* BEGIN Data lines *

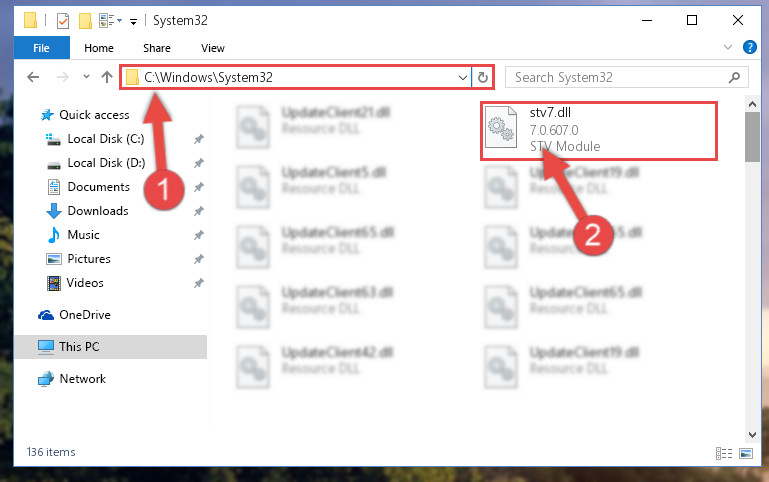The width and height of the screenshot is (769, 482).
Task: Unpin Downloads from Quick access
Action: (199, 211)
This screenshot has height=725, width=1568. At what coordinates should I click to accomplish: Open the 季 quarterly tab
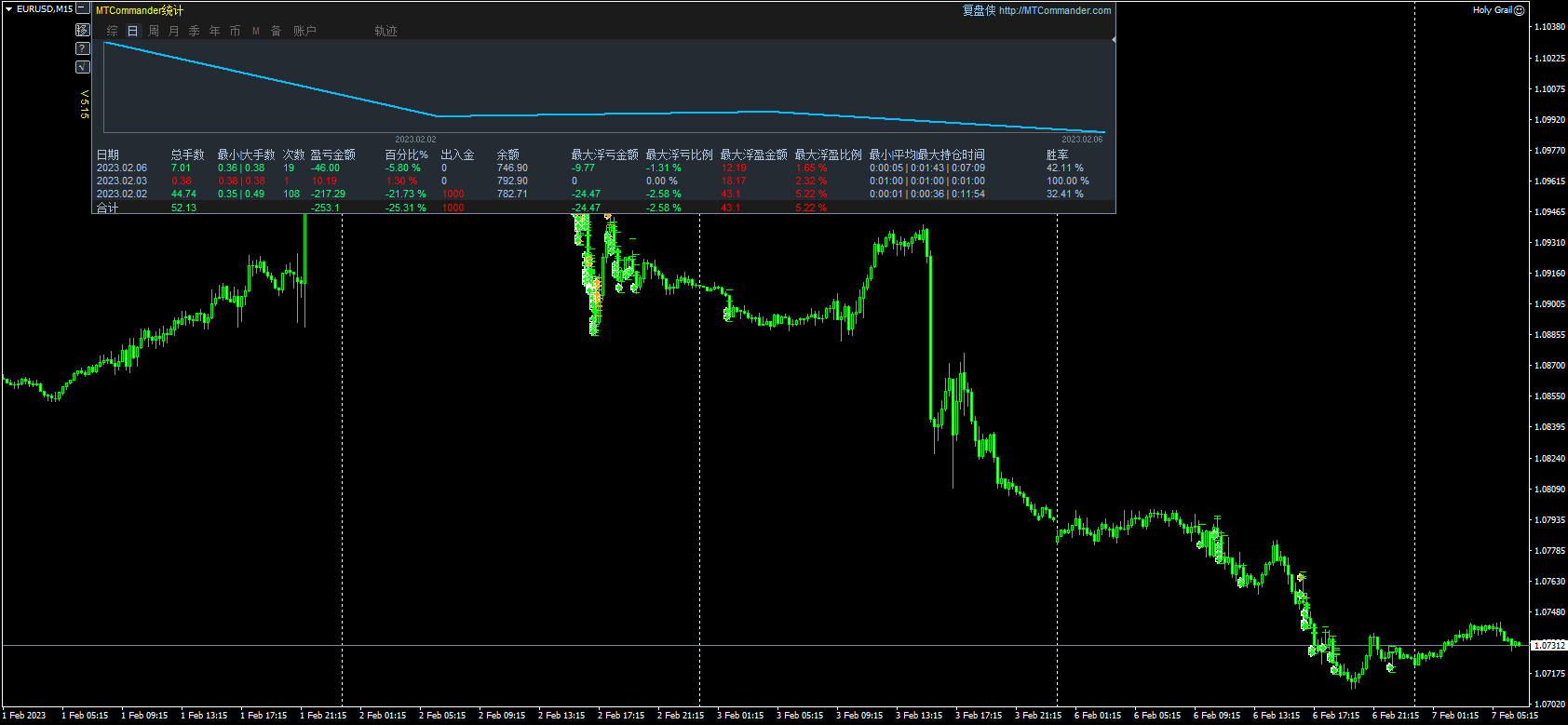click(x=195, y=32)
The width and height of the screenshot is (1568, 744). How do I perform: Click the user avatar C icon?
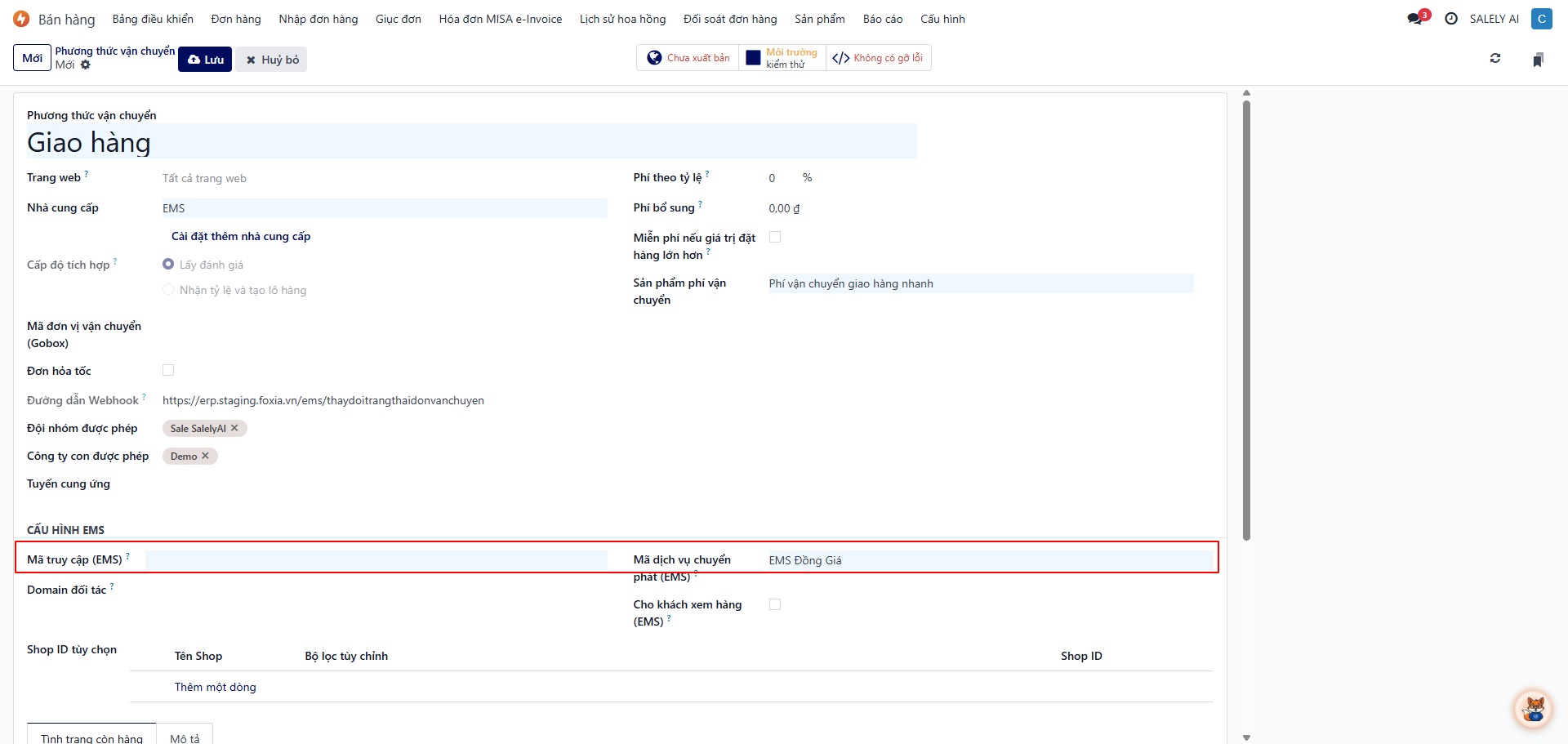click(1541, 19)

* END Data lines *

§ **What is needed**
Convert every line of the entries above, answers included, into a JSON list of strings with one string per line and no blank lines. Leave the pictures out.

§ **Written solution**
[
  "The width and height of the screenshot is (769, 482).",
  "Task: Unpin Downloads from Quick access",
  "Action: (199, 211)",
  "This screenshot has height=725, width=1568. At what coordinates should I click to accomplish: Open the 季 quarterly tab",
  "click(x=195, y=32)",
  "The width and height of the screenshot is (1568, 744). How do I perform: Click the user avatar C icon?",
  "click(1541, 19)"
]